The Critic's Chair series ended in March 2015.
Presented by Robert Johnson
VAUGHAN WILLIAMS: Symphony No 2, A London Symphony; Concerto in A minor for Oboe & Strings
Stéphane Rancourt (ob), Hallé Orchestra/Mark Elder
(Hallé CDHLL 7529)
Sir Mark Elder takes a particularly forthright approach to the work, stressing its purely symphonic qualities and refusing to linger over passing details that might disturb the flow. The coupling is Vaughan Williams’ Concerto for Oboe and Strings, a work that doesn’t get heard as often as it deserves. The soloist is the Hallé Orchestra’s principal oboe, Stéphane Rancourt, and he gives a very fine performance.

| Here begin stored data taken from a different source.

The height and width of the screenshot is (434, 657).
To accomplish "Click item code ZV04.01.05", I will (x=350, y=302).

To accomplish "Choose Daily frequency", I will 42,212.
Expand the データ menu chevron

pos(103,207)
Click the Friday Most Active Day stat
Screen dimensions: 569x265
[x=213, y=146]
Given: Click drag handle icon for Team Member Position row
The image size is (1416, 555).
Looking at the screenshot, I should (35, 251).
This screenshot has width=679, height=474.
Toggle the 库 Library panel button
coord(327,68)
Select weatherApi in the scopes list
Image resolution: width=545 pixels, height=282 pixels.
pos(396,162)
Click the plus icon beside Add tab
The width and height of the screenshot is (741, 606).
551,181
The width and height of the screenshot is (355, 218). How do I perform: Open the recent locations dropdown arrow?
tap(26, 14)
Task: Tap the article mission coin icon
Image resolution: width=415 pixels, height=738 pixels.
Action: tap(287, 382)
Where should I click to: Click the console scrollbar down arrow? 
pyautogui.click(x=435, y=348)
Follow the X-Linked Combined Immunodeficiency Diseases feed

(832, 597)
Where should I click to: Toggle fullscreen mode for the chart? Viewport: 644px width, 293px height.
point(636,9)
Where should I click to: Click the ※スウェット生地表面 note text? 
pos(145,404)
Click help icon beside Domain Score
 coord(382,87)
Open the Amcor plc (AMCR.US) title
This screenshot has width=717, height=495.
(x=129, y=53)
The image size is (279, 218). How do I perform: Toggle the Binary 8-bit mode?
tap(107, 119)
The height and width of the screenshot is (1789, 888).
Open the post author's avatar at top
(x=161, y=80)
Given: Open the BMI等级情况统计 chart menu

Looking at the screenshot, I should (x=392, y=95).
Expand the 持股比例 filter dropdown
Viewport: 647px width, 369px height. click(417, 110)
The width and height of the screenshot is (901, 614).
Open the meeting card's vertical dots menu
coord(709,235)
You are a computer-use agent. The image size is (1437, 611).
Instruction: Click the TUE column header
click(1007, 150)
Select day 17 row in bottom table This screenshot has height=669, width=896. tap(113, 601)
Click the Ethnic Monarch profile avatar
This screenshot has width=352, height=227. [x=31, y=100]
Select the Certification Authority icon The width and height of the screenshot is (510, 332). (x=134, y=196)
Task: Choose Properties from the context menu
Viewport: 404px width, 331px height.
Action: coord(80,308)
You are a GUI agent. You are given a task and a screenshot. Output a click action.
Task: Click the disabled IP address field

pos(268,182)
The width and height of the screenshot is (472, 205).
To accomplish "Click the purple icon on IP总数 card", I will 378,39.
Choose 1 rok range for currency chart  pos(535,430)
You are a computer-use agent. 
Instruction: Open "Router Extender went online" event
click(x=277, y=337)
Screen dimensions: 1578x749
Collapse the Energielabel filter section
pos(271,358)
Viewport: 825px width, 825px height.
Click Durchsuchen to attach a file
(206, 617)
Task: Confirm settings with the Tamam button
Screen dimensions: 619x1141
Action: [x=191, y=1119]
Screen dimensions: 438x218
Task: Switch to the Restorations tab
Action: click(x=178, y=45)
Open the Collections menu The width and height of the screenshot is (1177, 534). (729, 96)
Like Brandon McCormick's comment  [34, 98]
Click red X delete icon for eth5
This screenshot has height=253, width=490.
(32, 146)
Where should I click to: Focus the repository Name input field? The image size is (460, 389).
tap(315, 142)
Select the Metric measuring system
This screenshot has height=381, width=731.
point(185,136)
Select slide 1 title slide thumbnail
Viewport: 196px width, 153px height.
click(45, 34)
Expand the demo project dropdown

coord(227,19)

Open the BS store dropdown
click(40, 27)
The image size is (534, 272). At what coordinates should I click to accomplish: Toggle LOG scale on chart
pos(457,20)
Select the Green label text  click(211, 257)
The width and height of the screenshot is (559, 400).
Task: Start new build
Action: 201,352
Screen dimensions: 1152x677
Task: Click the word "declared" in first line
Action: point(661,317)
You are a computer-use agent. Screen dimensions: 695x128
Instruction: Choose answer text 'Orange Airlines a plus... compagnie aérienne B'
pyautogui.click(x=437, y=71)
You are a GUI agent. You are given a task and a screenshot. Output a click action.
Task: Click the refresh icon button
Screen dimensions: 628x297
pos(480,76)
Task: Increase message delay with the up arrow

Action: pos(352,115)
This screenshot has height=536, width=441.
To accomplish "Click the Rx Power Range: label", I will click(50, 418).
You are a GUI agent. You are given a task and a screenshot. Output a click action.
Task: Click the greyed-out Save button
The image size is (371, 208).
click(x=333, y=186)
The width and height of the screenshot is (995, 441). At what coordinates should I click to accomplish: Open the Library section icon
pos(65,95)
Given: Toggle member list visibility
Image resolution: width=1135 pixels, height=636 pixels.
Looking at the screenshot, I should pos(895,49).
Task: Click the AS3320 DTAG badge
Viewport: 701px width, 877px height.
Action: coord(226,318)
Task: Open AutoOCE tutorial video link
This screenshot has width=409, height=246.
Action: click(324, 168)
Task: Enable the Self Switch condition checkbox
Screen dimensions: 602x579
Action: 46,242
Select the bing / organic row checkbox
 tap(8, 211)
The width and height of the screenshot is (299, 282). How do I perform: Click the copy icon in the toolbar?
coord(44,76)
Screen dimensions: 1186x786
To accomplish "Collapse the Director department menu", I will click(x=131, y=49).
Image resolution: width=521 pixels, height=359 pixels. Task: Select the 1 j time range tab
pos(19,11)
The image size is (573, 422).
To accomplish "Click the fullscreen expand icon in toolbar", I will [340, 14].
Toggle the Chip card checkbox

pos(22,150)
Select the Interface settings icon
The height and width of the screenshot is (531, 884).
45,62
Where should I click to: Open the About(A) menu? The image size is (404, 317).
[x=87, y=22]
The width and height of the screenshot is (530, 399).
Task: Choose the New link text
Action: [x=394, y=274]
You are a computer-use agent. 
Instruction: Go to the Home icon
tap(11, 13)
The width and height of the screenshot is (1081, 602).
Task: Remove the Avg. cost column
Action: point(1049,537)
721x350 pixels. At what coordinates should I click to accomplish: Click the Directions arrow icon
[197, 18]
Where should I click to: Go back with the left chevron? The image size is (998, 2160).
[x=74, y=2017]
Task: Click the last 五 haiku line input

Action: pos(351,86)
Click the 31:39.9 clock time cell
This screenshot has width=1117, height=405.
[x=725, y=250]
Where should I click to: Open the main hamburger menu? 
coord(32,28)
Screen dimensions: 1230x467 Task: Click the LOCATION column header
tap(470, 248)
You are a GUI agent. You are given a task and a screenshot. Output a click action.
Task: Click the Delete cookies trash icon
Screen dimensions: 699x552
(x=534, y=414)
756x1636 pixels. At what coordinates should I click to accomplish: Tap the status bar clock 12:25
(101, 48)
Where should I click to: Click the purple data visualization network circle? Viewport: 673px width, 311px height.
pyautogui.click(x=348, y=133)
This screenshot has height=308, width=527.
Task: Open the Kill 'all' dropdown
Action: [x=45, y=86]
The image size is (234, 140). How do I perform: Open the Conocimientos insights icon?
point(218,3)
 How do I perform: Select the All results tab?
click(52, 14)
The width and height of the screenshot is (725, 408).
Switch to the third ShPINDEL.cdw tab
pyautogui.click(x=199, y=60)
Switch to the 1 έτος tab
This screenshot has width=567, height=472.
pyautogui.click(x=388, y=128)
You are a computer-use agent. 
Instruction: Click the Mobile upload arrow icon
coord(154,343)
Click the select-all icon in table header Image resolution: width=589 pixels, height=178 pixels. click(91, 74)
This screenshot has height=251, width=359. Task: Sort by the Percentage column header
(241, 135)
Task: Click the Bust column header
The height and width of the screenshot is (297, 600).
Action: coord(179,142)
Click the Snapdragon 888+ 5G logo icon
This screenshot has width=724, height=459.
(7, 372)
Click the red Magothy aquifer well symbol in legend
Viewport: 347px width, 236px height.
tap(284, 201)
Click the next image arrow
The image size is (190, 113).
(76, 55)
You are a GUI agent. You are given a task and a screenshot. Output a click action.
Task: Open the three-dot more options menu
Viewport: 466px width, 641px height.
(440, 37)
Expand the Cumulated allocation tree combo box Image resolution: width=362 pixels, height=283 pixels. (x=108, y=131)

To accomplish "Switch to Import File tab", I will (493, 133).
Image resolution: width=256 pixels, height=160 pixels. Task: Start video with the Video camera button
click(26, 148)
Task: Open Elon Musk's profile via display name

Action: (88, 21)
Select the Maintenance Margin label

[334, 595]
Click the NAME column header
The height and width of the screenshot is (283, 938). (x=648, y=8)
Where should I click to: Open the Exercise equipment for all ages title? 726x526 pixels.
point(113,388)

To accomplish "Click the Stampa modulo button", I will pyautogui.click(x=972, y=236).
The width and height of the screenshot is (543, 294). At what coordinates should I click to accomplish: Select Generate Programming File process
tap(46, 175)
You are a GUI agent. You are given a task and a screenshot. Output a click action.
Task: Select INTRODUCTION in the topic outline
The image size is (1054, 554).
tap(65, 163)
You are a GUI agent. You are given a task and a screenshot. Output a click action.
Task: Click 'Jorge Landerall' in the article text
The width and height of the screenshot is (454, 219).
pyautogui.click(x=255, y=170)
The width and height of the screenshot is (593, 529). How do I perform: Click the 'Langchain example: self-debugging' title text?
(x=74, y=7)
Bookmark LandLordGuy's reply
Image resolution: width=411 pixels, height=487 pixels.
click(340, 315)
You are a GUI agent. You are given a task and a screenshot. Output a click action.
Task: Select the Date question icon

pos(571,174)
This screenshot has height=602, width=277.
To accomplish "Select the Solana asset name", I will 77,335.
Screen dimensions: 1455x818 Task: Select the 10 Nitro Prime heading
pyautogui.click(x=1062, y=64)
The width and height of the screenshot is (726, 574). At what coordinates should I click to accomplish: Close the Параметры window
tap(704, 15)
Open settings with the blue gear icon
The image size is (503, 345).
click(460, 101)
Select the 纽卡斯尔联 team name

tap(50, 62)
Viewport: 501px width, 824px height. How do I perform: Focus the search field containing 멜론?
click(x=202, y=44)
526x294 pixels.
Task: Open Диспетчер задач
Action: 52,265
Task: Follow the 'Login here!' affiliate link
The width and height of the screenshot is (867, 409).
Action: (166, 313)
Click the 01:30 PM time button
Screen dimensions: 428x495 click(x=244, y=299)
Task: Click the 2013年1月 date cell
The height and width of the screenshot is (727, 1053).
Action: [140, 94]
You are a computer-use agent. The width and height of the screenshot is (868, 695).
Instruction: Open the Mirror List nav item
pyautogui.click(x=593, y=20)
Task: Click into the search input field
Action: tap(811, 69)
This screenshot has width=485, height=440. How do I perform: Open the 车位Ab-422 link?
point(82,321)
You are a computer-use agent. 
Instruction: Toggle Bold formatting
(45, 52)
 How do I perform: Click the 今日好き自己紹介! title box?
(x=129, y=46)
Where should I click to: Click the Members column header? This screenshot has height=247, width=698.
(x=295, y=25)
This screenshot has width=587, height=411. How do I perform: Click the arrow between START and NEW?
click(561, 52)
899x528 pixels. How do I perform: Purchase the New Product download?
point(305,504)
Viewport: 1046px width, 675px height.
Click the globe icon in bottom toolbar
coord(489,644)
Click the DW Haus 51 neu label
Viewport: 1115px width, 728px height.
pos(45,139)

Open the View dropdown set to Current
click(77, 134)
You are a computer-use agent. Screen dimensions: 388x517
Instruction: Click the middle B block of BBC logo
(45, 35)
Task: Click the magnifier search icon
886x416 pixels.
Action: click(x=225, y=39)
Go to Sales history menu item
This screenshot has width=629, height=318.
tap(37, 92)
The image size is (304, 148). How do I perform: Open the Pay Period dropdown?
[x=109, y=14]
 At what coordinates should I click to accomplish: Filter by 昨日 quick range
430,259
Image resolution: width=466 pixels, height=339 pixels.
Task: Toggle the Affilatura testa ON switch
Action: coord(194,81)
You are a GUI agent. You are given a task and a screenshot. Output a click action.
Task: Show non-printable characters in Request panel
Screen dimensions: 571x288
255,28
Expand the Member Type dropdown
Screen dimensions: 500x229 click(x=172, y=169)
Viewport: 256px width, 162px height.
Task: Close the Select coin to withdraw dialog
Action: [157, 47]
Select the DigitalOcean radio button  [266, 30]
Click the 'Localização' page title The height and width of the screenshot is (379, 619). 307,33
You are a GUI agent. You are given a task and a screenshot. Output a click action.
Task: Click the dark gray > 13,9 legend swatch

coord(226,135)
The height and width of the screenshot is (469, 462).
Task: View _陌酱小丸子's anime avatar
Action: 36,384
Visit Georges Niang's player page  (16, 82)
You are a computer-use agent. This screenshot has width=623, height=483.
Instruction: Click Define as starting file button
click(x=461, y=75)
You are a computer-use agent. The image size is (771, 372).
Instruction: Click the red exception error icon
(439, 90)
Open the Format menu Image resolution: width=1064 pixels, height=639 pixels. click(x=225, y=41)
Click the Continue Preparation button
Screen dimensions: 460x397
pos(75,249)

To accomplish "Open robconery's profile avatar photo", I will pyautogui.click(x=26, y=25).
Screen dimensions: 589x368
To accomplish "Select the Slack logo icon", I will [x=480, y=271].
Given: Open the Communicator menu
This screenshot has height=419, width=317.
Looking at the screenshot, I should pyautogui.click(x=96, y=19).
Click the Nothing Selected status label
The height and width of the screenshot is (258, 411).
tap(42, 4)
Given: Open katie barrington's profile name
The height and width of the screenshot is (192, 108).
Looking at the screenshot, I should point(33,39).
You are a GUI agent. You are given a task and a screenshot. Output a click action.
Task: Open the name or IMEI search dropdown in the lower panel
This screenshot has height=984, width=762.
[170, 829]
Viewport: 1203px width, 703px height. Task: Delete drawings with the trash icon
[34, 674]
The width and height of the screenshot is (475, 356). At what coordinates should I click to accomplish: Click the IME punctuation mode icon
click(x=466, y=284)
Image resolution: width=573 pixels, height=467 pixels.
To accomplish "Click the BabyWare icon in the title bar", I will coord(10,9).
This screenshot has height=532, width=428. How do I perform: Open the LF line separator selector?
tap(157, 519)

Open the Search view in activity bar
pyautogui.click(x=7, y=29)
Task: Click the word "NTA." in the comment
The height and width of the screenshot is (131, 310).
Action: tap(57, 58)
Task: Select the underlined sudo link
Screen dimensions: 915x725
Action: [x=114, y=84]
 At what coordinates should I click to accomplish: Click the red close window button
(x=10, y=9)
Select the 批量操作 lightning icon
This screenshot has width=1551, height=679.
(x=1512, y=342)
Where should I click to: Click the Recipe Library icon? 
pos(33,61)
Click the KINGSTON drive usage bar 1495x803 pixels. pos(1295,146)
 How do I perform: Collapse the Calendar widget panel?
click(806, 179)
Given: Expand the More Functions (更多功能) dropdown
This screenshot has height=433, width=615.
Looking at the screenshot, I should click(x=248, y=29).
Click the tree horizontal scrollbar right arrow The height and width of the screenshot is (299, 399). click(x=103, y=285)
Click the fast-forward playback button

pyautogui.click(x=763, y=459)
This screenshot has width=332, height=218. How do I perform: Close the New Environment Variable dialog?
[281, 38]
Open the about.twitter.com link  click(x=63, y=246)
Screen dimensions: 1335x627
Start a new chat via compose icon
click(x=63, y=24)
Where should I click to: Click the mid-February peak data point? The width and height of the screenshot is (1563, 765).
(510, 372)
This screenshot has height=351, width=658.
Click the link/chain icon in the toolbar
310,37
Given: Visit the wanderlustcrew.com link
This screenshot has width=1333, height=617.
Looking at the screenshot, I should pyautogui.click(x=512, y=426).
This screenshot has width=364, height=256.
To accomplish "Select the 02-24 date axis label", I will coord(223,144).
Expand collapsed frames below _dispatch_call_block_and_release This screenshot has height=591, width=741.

SCHUMANN: Three String Quartets Op 41
Doric String Quartet
(Chandos CHAN 10692)
This CD brings thoroughly recommendable performances of all three of Schumann’s Quartets. This ensemble’s previous recordings for the Chandos label have been of string quartets by Korngold and Walton, and both recordings have shown them to be among the most skilled and musically gifted young string quartets of today. The clarity of the recording adds enormously to your enjoyment of this fine ensemble.
RAVEL: Shéhérazade; MESSIAEN: Poèmes pour Mi; DUTILLEUX: Deux Sonnets de Jean Cassou; Le Temps L'Horloge
Renée Fleming (sop), Radio France Philharmonic/Alan Gilbert, National Orchestra of France/Seiji Ozawa
(Decca 478 3500)
American lyric soprano Renée Fleming is renowned for the beauty of her voice, and is particularly associated with the music of Richard Strauss. Her latest recording, however, is something of a departure from her usual repertoire – French orchestral songs from the twentieth and twenty-first centuries. If your primary reason for buying this album is Renée Fleming herself, I don’t think you’ll be disappointed by her performances of the Ravel and Messiaen works, and the Dutilleux is really quite stunning.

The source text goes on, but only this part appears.